══ Working data
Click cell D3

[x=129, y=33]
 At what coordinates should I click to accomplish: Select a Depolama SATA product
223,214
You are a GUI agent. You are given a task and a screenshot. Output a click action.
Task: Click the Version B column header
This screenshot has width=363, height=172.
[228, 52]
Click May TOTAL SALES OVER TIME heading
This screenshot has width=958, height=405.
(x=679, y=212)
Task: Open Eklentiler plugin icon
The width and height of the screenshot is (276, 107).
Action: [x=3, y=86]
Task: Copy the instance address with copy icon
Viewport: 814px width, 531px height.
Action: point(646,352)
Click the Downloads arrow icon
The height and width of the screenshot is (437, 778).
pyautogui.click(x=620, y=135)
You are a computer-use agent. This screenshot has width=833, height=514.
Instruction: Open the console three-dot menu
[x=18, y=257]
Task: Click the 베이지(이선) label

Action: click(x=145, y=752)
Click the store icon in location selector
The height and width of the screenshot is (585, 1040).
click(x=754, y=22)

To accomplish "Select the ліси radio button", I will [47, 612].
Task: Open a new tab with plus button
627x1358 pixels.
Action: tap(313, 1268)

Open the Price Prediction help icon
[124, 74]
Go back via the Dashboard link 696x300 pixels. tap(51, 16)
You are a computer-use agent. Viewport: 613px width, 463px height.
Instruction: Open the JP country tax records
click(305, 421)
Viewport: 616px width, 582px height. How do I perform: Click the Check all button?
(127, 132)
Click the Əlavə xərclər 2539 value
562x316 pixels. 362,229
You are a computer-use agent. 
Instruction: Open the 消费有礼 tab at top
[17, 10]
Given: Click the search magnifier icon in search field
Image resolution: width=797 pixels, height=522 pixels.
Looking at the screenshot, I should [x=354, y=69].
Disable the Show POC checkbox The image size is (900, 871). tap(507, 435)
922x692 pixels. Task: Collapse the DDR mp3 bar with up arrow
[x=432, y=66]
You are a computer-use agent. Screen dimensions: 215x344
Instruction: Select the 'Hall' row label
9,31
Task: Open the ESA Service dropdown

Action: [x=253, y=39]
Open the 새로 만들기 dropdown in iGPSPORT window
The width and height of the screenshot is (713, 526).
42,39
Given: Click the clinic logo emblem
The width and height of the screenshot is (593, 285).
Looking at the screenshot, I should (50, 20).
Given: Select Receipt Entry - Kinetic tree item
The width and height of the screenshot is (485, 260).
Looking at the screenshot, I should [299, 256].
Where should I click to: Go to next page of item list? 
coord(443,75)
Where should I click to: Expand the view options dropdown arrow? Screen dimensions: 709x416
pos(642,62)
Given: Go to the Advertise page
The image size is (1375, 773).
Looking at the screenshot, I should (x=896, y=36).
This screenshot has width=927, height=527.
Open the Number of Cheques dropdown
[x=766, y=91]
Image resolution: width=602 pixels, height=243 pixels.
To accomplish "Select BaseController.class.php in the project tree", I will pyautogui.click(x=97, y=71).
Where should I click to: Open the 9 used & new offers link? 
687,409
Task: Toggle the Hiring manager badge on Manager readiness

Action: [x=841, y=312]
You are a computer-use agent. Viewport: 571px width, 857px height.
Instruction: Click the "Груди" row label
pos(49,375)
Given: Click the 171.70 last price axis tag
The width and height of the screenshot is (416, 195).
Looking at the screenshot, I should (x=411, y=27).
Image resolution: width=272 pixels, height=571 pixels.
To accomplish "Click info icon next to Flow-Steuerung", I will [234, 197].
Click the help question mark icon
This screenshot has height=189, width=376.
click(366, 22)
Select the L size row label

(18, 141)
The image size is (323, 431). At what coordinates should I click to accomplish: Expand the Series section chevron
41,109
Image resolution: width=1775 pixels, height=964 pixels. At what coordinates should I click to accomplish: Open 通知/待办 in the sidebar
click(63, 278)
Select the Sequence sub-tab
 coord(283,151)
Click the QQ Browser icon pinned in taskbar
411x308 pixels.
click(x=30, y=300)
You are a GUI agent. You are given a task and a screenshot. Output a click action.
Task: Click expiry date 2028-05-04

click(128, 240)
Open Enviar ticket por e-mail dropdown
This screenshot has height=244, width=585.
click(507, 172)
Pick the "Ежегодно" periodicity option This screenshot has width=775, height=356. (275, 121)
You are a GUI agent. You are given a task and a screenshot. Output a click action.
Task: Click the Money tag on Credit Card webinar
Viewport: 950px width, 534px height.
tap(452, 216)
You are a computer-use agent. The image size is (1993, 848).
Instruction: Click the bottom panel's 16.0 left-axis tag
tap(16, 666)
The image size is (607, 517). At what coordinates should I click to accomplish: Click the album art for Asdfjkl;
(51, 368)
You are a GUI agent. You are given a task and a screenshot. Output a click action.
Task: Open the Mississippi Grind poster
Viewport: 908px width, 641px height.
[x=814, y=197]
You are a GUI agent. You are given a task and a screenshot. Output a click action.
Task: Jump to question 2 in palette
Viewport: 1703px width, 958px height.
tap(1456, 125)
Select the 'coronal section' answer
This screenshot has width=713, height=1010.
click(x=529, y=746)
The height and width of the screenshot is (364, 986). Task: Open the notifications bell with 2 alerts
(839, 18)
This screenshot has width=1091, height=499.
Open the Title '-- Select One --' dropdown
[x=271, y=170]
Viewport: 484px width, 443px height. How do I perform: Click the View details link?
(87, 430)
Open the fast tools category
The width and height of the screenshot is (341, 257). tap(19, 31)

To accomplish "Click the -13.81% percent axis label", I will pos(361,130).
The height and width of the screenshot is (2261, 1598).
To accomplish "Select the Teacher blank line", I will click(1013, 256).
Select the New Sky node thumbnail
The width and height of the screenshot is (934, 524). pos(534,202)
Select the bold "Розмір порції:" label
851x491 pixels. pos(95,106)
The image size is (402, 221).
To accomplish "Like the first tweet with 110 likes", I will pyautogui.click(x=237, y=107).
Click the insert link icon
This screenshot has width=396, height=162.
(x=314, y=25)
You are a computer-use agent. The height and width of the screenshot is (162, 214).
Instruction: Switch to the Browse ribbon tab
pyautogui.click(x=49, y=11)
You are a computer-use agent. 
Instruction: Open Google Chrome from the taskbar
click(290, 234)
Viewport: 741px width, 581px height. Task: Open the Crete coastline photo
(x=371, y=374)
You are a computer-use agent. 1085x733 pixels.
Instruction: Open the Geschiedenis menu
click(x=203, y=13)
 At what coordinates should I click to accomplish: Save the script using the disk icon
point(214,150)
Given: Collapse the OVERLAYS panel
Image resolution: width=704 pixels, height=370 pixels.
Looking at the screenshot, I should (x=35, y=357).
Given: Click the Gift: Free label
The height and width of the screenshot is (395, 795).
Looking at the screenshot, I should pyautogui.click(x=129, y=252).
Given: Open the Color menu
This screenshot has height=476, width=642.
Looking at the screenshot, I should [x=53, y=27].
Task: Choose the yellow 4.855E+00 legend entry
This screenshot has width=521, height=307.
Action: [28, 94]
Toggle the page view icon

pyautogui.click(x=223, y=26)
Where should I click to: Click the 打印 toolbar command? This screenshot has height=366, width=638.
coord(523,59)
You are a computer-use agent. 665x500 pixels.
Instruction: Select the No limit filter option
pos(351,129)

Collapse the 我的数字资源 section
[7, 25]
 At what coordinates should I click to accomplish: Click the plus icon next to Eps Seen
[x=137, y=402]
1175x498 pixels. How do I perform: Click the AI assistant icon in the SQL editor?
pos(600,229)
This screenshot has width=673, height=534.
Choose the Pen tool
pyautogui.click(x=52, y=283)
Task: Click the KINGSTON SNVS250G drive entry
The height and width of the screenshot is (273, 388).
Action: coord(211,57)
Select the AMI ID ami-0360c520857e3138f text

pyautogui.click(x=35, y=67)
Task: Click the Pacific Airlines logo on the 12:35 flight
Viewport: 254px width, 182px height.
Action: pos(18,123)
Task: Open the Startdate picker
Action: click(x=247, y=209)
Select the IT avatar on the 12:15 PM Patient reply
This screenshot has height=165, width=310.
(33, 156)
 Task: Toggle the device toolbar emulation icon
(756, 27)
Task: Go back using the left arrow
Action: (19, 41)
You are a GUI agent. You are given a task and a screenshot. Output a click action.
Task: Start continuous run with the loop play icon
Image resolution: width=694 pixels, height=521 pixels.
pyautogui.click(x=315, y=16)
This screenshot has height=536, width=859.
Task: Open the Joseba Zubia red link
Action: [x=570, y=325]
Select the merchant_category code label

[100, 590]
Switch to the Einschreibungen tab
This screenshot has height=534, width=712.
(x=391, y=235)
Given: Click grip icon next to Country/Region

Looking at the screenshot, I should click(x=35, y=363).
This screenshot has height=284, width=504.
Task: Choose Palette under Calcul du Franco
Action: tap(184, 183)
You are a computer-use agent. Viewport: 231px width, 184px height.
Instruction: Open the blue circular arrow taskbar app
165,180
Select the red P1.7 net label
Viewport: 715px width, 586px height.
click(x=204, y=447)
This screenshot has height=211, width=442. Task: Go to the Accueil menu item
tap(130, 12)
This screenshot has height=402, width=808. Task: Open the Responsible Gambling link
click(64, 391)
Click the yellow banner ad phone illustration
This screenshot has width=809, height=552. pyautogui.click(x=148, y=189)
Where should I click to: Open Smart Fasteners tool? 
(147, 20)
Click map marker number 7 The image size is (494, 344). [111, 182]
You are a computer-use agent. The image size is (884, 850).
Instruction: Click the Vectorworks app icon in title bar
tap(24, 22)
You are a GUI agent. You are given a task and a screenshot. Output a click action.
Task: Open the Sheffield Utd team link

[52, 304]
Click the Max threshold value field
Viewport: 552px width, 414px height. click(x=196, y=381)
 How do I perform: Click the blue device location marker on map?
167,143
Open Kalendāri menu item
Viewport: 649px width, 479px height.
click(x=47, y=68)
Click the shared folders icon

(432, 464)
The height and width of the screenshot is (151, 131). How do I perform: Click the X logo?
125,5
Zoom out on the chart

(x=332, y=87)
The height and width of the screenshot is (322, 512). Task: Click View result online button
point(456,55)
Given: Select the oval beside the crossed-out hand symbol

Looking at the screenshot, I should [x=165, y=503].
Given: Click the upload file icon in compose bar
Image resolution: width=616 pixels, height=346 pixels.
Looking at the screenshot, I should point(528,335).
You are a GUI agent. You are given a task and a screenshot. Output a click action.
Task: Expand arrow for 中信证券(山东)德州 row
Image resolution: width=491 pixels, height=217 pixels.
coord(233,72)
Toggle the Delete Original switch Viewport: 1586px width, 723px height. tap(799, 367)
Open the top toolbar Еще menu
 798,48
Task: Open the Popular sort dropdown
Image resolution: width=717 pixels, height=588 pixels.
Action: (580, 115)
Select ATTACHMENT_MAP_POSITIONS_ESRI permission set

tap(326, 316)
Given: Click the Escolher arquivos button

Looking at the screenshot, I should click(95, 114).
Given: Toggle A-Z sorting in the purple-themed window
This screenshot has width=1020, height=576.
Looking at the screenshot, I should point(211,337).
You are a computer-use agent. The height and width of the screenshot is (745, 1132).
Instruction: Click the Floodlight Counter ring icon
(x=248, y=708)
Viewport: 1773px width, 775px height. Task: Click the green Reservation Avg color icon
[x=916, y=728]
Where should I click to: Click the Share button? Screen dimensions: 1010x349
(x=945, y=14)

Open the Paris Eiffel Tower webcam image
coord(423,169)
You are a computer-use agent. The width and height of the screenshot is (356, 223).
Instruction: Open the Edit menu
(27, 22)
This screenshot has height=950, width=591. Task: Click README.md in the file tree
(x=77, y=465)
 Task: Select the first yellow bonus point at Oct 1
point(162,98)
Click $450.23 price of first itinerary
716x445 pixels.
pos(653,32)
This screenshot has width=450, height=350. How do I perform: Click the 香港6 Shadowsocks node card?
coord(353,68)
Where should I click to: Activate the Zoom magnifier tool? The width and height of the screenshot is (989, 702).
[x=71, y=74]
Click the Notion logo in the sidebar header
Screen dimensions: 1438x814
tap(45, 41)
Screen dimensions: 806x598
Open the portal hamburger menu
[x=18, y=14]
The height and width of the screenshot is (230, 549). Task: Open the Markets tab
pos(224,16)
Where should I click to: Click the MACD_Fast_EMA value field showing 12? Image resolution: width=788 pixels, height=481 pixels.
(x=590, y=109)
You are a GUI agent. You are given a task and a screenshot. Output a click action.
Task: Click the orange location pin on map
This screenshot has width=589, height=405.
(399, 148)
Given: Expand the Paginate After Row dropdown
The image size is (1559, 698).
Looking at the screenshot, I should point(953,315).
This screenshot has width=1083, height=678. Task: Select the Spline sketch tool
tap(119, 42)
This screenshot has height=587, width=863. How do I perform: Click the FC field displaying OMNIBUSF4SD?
════
### What is being asked
The required answer is the exact run of lines above starting at the line with "You are a computer-use agent. Viewport: 571px" and ending at the line with "Image resolution: width=272", with both ends present.

### Exercise output
You are a computer-use agent. Viewport: 571px width, 857px height.
Instruction: Click the "Груди" row label
pos(49,375)
Given: Click the 171.70 last price axis tag
The width and height of the screenshot is (416, 195).
Looking at the screenshot, I should (x=411, y=27).
Image resolution: width=272 pixels, height=571 pixels.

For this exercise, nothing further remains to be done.